# Micro Precision Z-Studio



## oilman (Feb 21, 2012)

Somebody buy them and tell us about it. 

http://pages.ebay.com/link/?nav=item.view&id=111016036649&globalID=EBAY-US


----------



## DAT (Oct 8, 2006)

Seller is on this forum.


----------



## thehatedguy (May 4, 2007)

Wrong kind of break in used in the ebay ad though.


----------



## oilman (Feb 21, 2012)

Very cool looking speakers. The guy must have one hell of a show car.


----------



## noop (Jan 18, 2009)

wow... I always wondered how much a set like that costs... $9000 though for a 2 way holy sh!t.


----------



## OldSchoolAudioandVideo (Nov 14, 2011)

RedonKulous


----------



## DAT (Oct 8, 2006)

One of those high end speakers lines you never see in the lanes.


----------



## SouthSyde (Dec 25, 2006)

That was installed in his porsche with mcintosh mx5000 head unit and brax nox amps....


----------



## oilman (Feb 21, 2012)

SouthSyde said:


> That was installed in his porsche with mcintosh mx5000 head unit and brax nox amps....


Chad, you knew I had a bonner for these at one time. That's why I had them saved on my eBay Q. I had no idea they cost that much though. Lol.
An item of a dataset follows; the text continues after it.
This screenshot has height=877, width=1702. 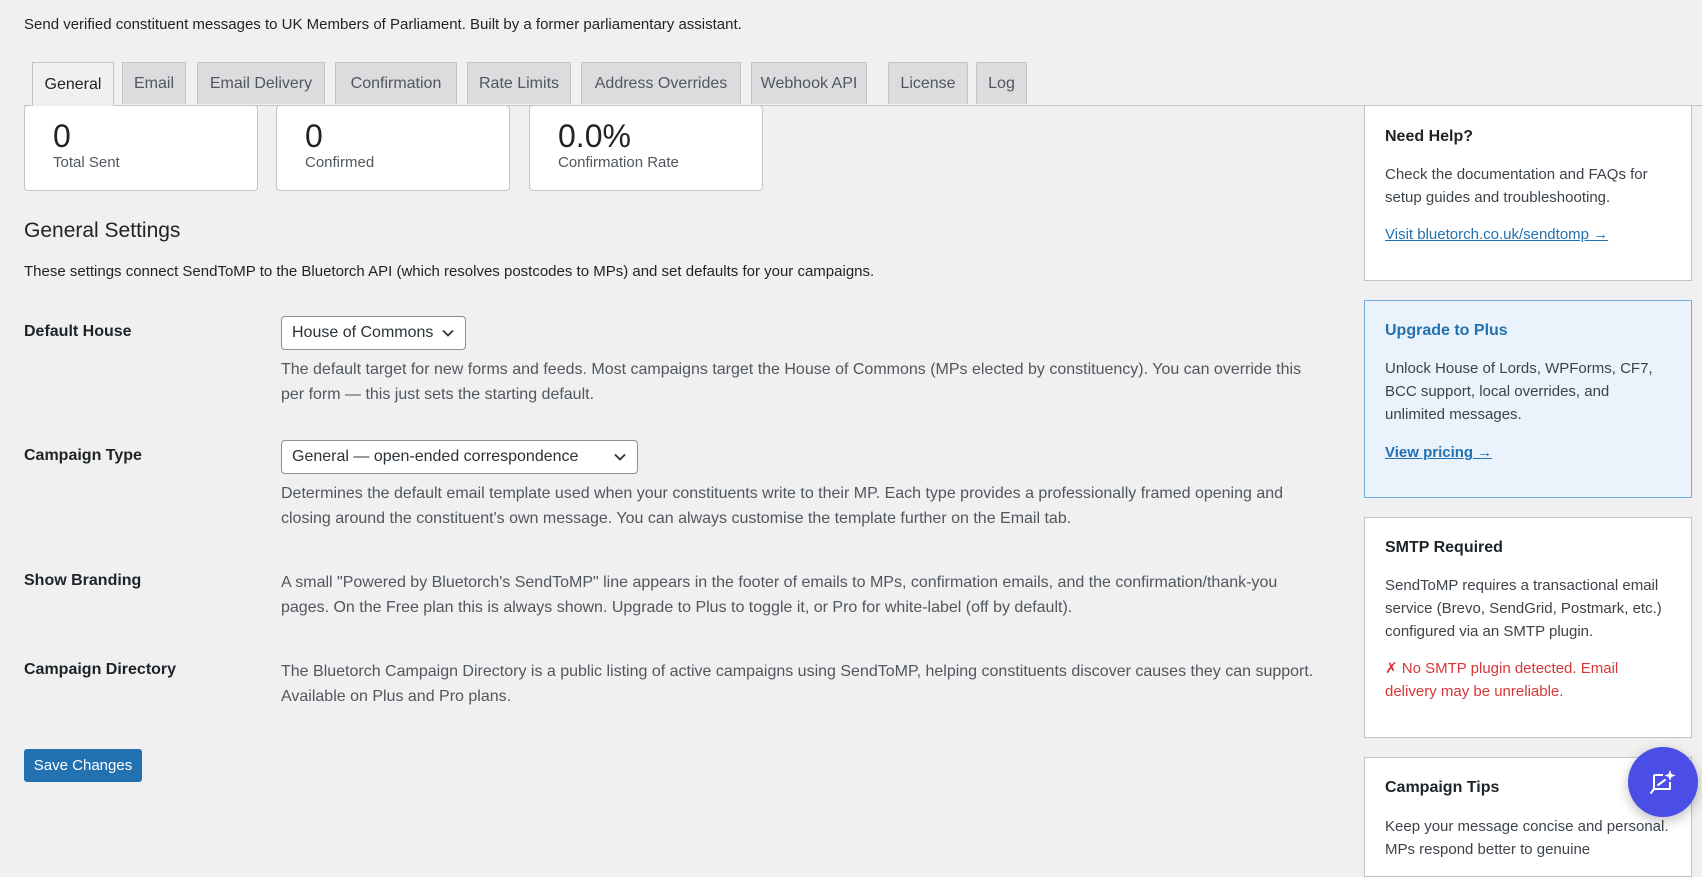 I want to click on stat-confirmed: 0 Confirmed, so click(x=393, y=148).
You could do a whole system for that price.


----------



## oilman (Feb 21, 2012)

Those midbass are almost too pertly to put in a car.


----------



## SouthSyde (Dec 25, 2006)

cajunner said:


> I think I need to go into the pretty speaker designer business.
> 
> get out a couple of sets like that a month and a guy could live pretty comfortable..


lmk when you do!


----------